A highly individual composer, Ernest Bloch did not pioneer any new style in music but spoke with a distinctive voice into which he could assimilate folk influences, 12-tone technique, and even coloristic quarter tones. In a stylistically atomized century his interests were universal, and his music was both beloved by the public and inspirational for a younger and more academically oriented generation.

His father was the quintessential Swiss, a well-off manufacturer of watches and clocks, including cuckoo clocks. Ernest had a diverse musical training that included advanced violin training, study of eurhythmics with Émile Jacques-Dalcroze; he traveled from Switzerland to Belgium, Munich, and Paris in due course. Bloch wrote prolifically in his student years but did not publish any of his works. He is not related to his contemporary Ernest Bloch (1885-1977), a German philosopher interested in musical issues.

Bloch married Margarethe Schneider in 1904; one of their children, Suzanne, became a well-known lute player. His music began to attract interest, and in 1910 his opera Macbeth was staged in Paris to a mostly uncomprehending audience. About this time he began writing music with specifically Jewish aspects in subject matter, reflected by orientalisms in the melodies -- often derived from Jewish worship chants and folk music. Some of the best known compositions of this series are the violin work Baal-Shem, an Israel Symphony, and Schelomo, a tone poem that also is one of the great cello concertos.
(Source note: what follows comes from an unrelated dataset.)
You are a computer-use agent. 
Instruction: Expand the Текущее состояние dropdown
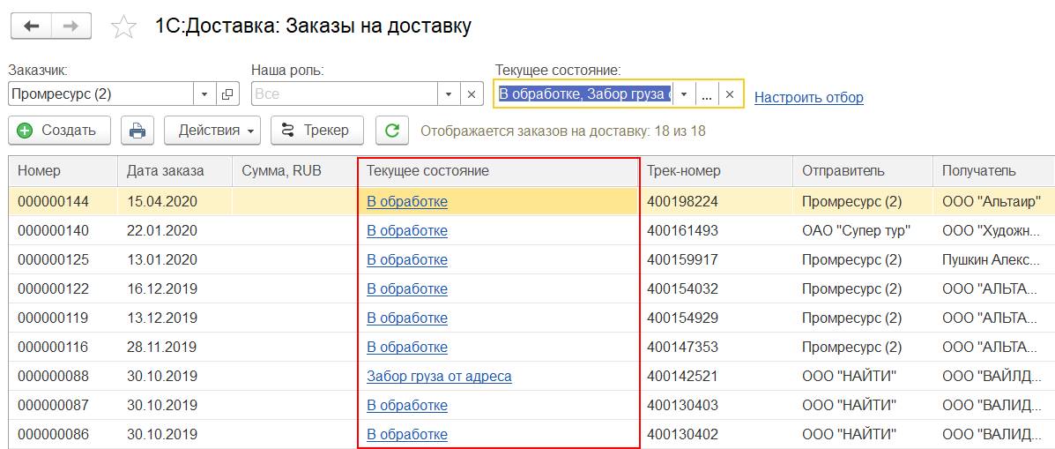tap(684, 94)
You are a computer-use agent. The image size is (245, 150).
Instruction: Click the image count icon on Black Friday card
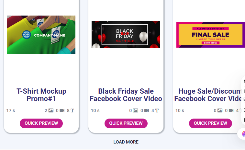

In 1916 he traveled to the U.S. as conductor for the Maud Allan dance company. The outfit went broke, stranding him in Ohio. The composer was thus forced to remain in America, but he soon found success as a composer, conductor, and music school administrator and teacher. In 1924 he took American citizenship. He became director of the San Francisco Conservatory in 1925 and in 1927 won first prize in a contest sponsored by Musical America with his composition America, an Epic Rhapsody.

He returned to Switzerland in 1930, and mostly lived there for the next decade. He composed and traveled widely in Europe to conduct his works. The rise of Nazism in Germany and a desire to retain his U.S. citizenship prompted a return to that country before World War II broke out. He settled at scenic Agate Beach, OR, and was appointed a professor at the University of California in Berkeley, teaching summer courses until he retired in 1952.

During both of his American teaching careers he shaped the early careers of an enviable list of successful students, including Antheil, Kirchner, and Sessions. Bloch died of cancer in 1959.